Data for the task START

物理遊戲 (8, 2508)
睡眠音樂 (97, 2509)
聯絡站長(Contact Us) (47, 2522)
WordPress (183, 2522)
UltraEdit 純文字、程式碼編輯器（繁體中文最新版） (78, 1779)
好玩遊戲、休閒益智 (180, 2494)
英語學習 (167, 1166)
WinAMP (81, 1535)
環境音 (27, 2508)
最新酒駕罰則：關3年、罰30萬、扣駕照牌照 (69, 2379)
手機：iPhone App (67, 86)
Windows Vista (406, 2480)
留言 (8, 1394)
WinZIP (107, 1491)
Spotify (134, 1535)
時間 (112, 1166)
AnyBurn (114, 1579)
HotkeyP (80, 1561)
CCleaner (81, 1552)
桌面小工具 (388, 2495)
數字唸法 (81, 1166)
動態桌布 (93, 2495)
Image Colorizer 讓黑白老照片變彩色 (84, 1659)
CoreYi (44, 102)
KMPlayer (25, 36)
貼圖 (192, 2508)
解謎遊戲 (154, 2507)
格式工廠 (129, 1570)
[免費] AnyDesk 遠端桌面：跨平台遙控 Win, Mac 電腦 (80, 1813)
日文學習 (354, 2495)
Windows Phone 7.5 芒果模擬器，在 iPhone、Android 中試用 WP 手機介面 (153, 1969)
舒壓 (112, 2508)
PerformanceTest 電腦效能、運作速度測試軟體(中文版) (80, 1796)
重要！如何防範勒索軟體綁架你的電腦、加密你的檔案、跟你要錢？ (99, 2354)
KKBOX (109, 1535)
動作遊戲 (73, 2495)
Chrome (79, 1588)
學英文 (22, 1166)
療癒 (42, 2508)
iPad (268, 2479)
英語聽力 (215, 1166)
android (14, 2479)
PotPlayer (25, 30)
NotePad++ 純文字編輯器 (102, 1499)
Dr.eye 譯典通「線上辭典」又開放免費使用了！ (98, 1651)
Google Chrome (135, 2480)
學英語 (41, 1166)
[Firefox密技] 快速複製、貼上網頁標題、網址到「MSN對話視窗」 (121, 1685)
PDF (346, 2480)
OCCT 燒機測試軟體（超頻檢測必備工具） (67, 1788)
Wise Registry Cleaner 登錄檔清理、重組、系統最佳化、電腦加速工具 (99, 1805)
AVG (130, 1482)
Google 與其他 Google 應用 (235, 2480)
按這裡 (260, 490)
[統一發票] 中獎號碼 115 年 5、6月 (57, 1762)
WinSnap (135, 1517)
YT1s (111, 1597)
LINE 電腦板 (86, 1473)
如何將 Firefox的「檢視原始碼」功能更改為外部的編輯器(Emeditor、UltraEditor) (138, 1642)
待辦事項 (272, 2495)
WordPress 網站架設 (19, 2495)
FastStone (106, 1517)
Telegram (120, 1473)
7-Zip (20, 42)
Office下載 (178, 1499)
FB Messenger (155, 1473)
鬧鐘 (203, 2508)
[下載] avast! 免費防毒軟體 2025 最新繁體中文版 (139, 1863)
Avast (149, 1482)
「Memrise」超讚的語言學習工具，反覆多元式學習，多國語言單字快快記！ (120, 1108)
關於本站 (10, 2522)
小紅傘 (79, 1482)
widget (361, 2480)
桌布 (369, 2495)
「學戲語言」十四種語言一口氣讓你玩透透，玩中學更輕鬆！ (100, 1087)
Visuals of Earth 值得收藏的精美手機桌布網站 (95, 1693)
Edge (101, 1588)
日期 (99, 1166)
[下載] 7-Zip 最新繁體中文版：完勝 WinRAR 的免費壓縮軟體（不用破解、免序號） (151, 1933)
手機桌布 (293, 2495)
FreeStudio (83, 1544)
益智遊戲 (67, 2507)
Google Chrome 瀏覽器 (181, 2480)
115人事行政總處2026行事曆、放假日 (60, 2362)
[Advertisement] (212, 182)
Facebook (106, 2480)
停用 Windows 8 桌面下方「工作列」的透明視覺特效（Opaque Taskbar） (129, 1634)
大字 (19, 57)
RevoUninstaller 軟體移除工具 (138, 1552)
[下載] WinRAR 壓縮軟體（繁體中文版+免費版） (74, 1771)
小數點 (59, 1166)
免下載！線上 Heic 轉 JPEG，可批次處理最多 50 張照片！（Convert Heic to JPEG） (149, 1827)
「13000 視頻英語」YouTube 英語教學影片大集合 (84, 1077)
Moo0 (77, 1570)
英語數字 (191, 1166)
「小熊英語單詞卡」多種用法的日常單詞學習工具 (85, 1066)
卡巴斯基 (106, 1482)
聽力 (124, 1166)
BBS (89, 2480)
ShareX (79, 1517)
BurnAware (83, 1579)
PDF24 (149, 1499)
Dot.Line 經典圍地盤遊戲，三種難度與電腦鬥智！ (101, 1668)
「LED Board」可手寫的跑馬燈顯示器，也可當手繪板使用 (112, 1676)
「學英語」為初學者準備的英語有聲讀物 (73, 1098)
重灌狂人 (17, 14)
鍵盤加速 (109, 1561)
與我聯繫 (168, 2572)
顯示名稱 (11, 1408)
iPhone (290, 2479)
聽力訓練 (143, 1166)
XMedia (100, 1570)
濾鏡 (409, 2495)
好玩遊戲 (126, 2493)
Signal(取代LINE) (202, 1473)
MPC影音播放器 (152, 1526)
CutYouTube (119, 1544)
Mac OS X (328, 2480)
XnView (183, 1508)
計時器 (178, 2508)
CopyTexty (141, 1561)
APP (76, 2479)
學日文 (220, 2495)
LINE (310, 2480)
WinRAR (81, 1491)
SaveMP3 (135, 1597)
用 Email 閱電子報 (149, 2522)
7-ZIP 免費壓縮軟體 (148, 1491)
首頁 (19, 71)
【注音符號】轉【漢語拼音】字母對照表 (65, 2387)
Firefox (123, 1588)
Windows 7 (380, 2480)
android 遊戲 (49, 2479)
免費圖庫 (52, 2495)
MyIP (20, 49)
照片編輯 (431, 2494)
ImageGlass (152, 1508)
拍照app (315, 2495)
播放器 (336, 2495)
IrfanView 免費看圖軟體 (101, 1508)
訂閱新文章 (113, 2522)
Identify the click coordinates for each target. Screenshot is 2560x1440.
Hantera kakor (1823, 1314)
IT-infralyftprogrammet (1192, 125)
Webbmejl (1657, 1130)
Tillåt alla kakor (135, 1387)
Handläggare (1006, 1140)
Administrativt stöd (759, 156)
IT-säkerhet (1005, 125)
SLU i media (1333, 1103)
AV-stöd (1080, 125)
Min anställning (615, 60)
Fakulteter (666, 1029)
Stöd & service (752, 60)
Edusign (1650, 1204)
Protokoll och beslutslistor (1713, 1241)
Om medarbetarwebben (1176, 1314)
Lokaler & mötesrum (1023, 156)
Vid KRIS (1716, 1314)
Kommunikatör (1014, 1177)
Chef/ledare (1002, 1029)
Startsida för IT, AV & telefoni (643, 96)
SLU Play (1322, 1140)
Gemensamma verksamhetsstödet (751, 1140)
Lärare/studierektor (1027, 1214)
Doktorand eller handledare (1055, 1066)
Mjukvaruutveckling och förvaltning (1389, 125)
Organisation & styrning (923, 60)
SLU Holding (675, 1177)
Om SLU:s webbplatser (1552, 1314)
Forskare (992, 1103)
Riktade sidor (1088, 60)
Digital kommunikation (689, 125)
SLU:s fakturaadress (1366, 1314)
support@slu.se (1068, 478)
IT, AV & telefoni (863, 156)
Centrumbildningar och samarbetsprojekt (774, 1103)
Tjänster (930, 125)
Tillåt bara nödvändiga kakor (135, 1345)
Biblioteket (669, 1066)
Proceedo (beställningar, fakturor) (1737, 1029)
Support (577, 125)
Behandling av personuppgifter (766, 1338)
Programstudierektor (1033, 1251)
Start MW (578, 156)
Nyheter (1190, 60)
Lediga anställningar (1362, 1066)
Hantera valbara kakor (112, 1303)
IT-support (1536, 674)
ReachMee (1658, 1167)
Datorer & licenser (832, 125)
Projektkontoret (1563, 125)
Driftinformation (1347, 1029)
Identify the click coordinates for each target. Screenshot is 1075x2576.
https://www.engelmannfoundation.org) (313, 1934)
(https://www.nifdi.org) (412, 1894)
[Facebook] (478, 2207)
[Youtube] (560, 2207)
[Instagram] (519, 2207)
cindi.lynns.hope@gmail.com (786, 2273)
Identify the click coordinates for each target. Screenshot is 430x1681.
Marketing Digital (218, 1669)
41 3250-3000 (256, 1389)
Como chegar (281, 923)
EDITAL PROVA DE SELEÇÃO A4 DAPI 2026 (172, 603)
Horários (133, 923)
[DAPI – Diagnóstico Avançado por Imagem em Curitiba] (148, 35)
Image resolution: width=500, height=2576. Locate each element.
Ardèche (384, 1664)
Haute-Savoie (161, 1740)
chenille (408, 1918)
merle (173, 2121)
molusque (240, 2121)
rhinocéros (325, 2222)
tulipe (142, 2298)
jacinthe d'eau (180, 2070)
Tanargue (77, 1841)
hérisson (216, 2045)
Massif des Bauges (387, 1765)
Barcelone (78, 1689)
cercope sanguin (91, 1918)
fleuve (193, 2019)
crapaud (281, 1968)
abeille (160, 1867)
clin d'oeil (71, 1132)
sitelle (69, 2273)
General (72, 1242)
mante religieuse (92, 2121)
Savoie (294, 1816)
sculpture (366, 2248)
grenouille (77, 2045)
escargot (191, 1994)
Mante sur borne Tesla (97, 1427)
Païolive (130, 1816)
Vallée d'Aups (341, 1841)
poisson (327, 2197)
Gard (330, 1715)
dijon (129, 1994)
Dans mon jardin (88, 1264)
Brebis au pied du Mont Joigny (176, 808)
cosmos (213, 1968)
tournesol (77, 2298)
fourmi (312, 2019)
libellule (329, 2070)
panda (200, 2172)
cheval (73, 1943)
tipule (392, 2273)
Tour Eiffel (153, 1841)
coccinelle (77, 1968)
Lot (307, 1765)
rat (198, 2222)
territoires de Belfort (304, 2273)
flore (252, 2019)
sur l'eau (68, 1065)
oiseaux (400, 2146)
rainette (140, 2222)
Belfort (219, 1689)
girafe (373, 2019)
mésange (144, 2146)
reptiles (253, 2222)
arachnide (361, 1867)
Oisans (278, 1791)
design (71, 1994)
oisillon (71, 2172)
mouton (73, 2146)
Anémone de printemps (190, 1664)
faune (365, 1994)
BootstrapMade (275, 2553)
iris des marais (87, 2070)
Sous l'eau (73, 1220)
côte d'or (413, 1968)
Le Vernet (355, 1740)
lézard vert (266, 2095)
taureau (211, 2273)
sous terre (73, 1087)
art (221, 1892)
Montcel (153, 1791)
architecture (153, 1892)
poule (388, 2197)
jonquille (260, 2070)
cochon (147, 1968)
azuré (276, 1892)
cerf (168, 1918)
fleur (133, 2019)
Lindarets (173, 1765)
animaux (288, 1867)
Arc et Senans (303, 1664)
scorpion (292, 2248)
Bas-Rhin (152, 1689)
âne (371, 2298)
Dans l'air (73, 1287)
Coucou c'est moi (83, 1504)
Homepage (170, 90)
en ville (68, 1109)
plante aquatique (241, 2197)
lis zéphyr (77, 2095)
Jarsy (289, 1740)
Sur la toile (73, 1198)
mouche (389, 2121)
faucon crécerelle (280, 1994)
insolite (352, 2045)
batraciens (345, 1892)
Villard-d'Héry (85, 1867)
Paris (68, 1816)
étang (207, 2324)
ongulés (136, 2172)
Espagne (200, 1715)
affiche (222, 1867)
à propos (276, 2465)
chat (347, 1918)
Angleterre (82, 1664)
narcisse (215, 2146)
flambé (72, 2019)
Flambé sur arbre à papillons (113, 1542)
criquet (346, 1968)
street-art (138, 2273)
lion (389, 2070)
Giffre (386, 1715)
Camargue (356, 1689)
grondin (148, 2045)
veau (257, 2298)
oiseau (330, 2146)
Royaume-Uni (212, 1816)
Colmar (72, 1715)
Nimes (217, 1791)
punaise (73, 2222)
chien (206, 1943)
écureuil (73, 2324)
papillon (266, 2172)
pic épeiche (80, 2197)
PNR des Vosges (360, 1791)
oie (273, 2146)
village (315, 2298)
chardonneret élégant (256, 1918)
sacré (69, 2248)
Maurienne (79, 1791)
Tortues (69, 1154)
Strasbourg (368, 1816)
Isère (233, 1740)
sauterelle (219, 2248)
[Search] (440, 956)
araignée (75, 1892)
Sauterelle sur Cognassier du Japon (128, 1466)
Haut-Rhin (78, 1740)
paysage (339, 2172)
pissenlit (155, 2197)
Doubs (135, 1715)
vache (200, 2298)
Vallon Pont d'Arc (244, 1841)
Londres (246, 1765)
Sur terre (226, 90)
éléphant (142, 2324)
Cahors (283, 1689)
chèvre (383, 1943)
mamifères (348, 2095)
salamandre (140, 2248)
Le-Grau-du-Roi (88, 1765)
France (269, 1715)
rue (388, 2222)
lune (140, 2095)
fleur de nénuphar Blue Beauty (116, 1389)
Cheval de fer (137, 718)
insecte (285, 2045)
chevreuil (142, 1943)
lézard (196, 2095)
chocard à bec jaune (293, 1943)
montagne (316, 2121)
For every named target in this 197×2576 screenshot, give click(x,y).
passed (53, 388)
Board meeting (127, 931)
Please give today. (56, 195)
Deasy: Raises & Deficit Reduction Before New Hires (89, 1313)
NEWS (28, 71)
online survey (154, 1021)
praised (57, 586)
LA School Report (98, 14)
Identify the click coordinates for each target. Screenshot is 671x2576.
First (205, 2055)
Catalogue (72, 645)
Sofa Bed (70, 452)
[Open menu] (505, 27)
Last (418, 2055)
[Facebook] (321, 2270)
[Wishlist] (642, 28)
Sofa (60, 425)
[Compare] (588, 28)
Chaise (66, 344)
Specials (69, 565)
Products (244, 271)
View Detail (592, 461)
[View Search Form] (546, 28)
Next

Data for the task END

### Your instructions
From the listing above, repeat exactly the lines starting at the line that includes "insolite (352, 2045)" and ending at the line that includes "sauterelle (219, 2248)", with nothing outside that span.

### Output for this task
insolite (352, 2045)
batraciens (345, 1892)
Villard-d'Héry (85, 1867)
Paris (68, 1816)
étang (207, 2324)
ongulés (136, 2172)
Espagne (200, 1715)
affiche (222, 1867)
à propos (276, 2465)
chat (347, 1918)
Angleterre (82, 1664)
narcisse (215, 2146)
flambé (72, 2019)
Flambé sur arbre à papillons (113, 1542)
criquet (346, 1968)
street-art (138, 2273)
lion (389, 2070)
Giffre (386, 1715)
Camargue (356, 1689)
grondin (148, 2045)
veau (257, 2298)
oiseau (330, 2146)
Royaume-Uni (212, 1816)
Colmar (72, 1715)
Nimes (217, 1791)
punaise (73, 2222)
chien (206, 1943)
écureuil (73, 2324)
papillon (266, 2172)
pic épeiche (80, 2197)
PNR des Vosges (360, 1791)
oie (273, 2146)
village (315, 2298)
chardonneret élégant (256, 1918)
sacré (69, 2248)
Maurienne (79, 1791)
Tortues (69, 1154)
Strasbourg (368, 1816)
Isère (233, 1740)
sauterelle (219, 2248)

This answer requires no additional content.